Illicit alcohol has been made in Southland since the early 1800’s, indeed cooper and carpenter Owen McShane gained considerable notoriety for his cabbage-tree distillate ‘McShane’s Chained Lightning’ which contributed to the demise of at least one ship in southern waters.

 

Drunkeness was rife within the early whaling and sealing communities and this inspired early European settlers to instigate a determined campaign to rid the south of the ‘demon drink’. From the mid - 1800’s through until the turn of the 20th Century, active temperance groups brought about a dramatic change to the drinking culture of Southland, so much so that Prohibition was passed in the Mataura Electorate in 1902 resulting in the closing of 15 licensed hotels and a subsequent 51 year ‘drought’.

 

Into the thick of this debate came the McRae Clan, Highland Scots, who in the 1870’s brought their time-honoured whisky tradition to the Hokonui area of Southland, and who, for the next 80 years were to run foul of the law and the purveyors of temperance.

 

The Hokonui Moonshine story involves over 120 years of illicit whisky making and over 30 subsequent prosecutions.

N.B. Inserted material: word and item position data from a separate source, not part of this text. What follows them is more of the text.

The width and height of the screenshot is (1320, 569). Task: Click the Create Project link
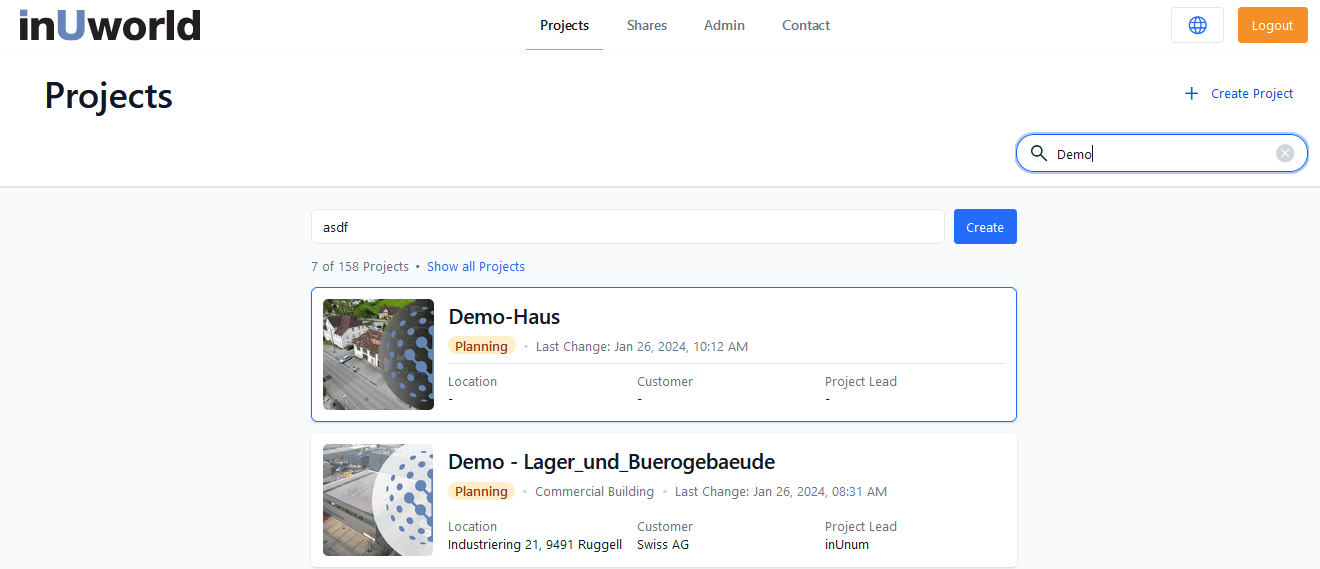point(1252,94)
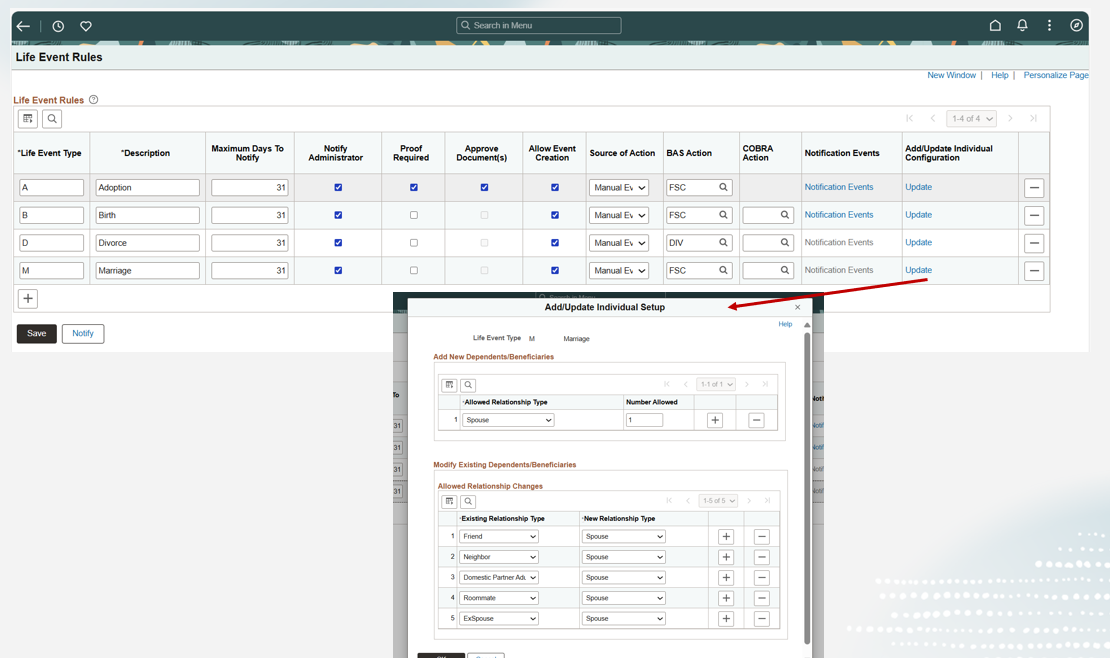
Task: Add a new row below Marriage
Action: (28, 299)
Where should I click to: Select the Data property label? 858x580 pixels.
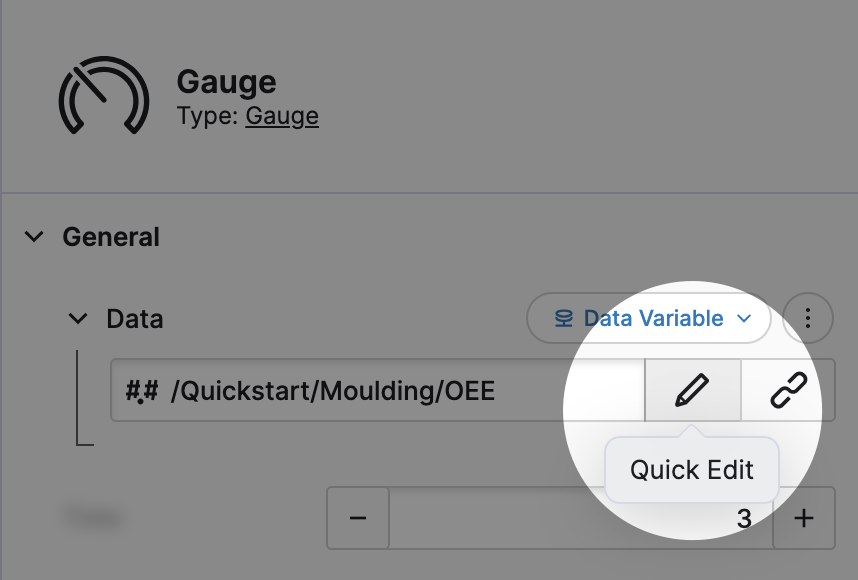135,319
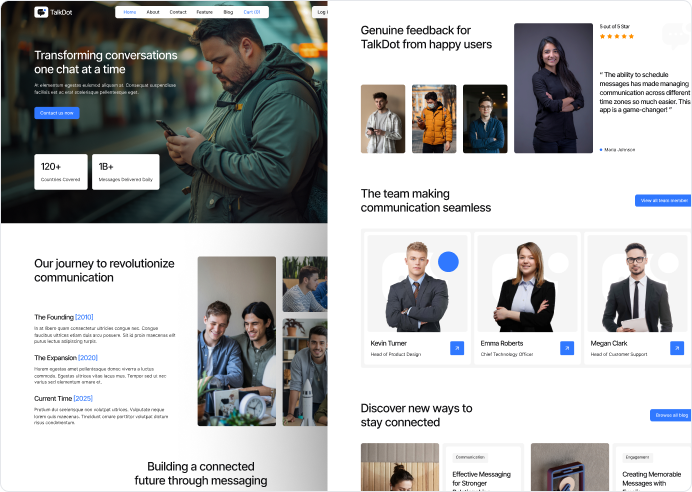The image size is (692, 492).
Task: Click the Browse all blog button
Action: [670, 415]
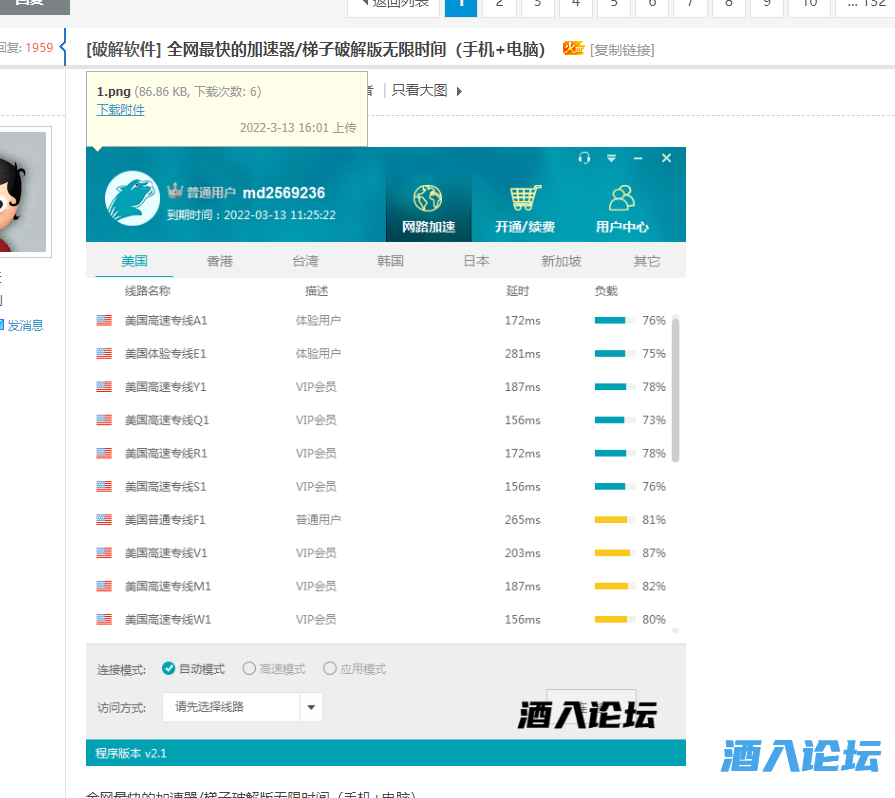Click the server list vertical scrollbar
The width and height of the screenshot is (895, 798).
pos(676,390)
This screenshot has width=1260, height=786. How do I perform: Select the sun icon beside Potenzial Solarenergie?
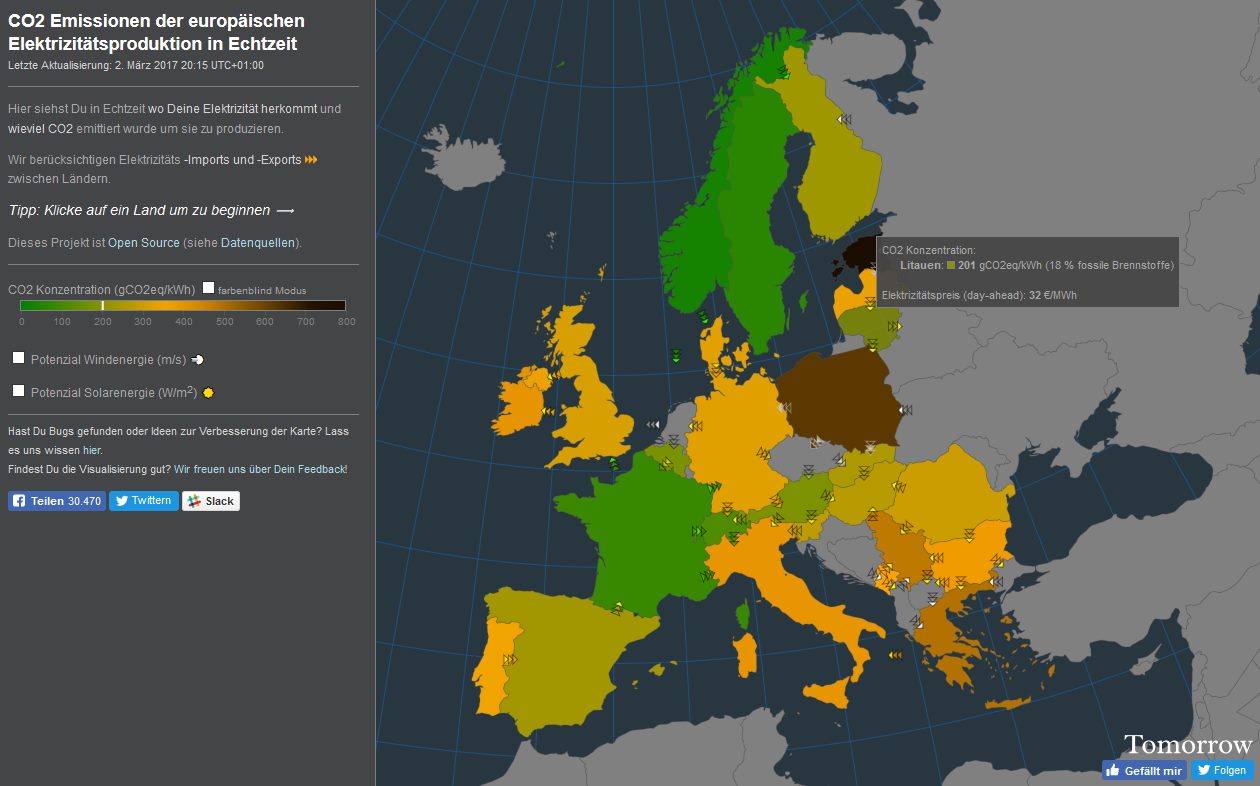coord(206,392)
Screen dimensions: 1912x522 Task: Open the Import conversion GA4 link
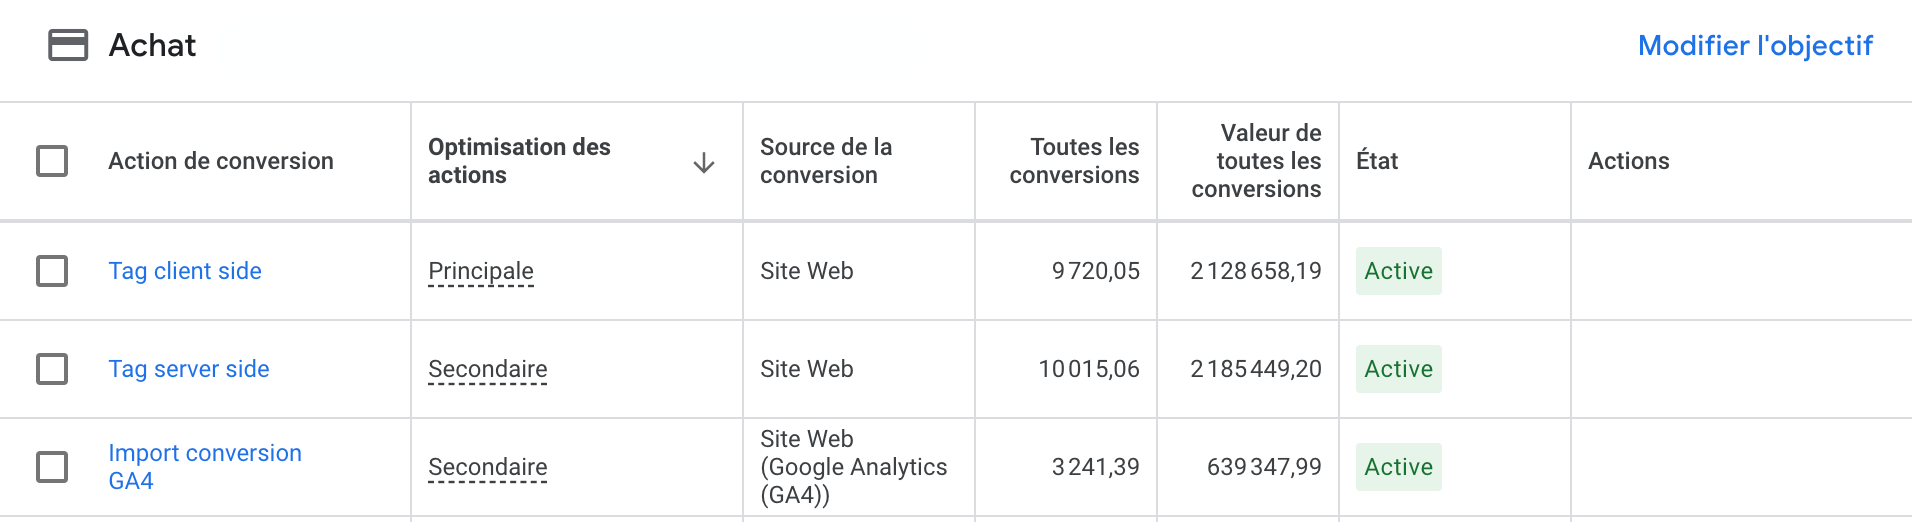[205, 467]
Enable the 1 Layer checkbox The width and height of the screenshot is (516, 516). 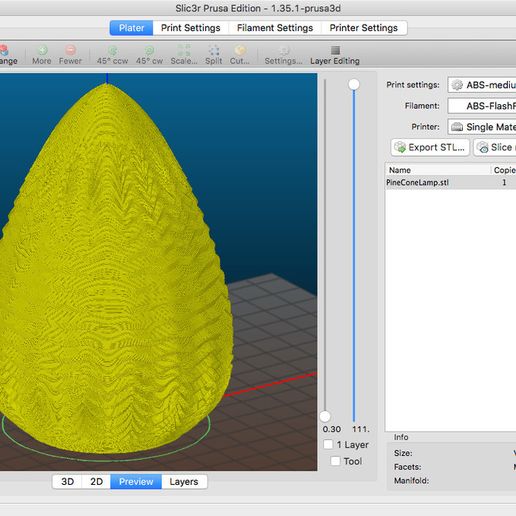328,444
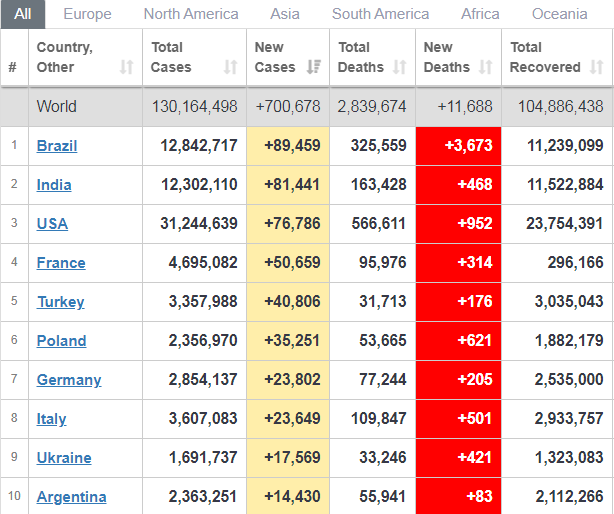Click the Argentina link

pos(71,497)
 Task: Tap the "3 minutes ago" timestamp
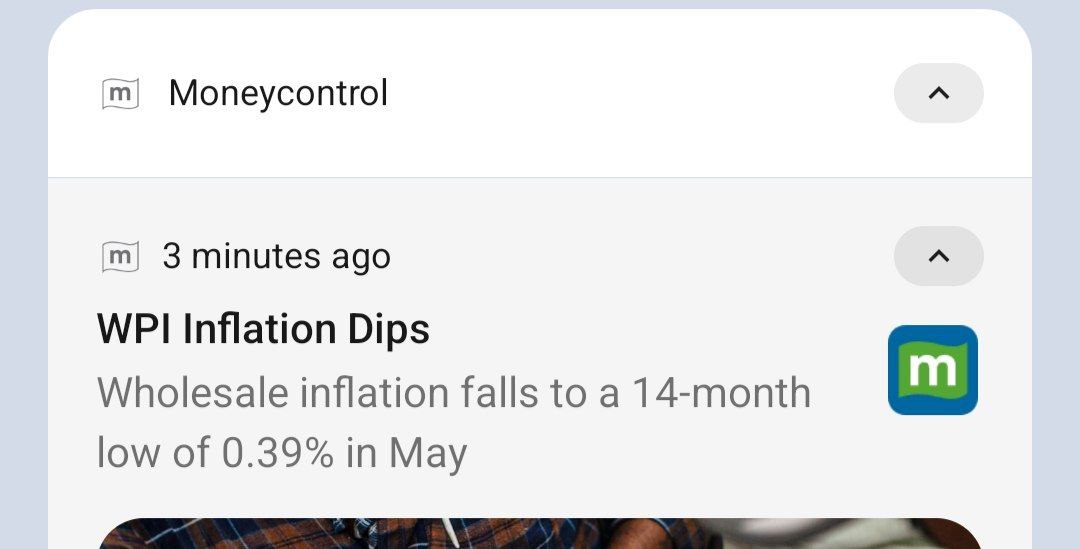click(x=276, y=257)
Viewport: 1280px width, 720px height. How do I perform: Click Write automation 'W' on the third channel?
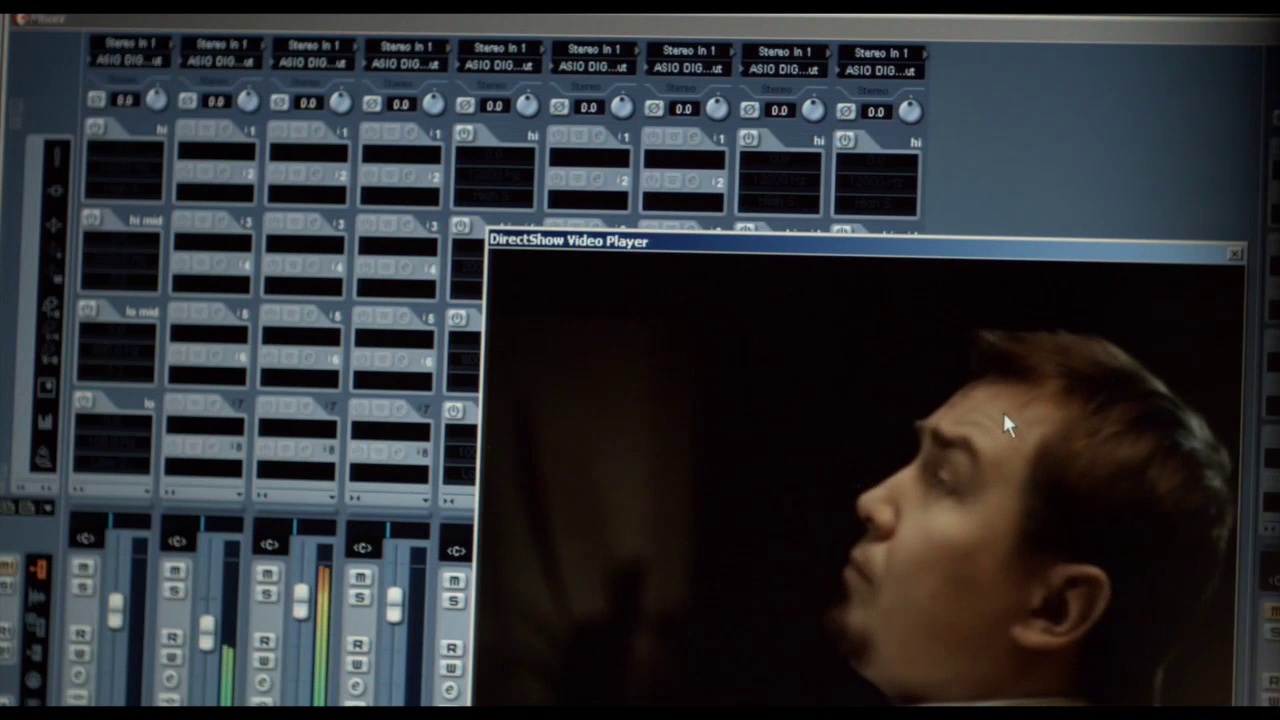pos(265,661)
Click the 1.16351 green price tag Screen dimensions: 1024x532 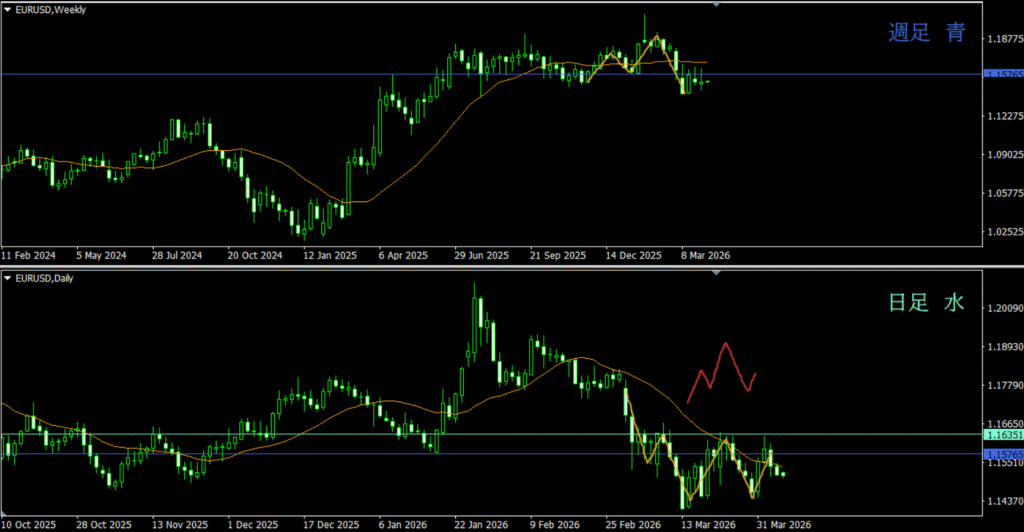pos(1003,435)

It celebrates our southern drinking culture and reveals how ingenious many local moonshiners became in the face of police opposition and how ‘kiwi ingenuity’ foiled (and often failed to foil) the Customs men.

 

These colourful histories are told in the Hokonui Moonshine Museum and admission is free to festival patrons on the day of the Hokonui Moonshiners’ Festival.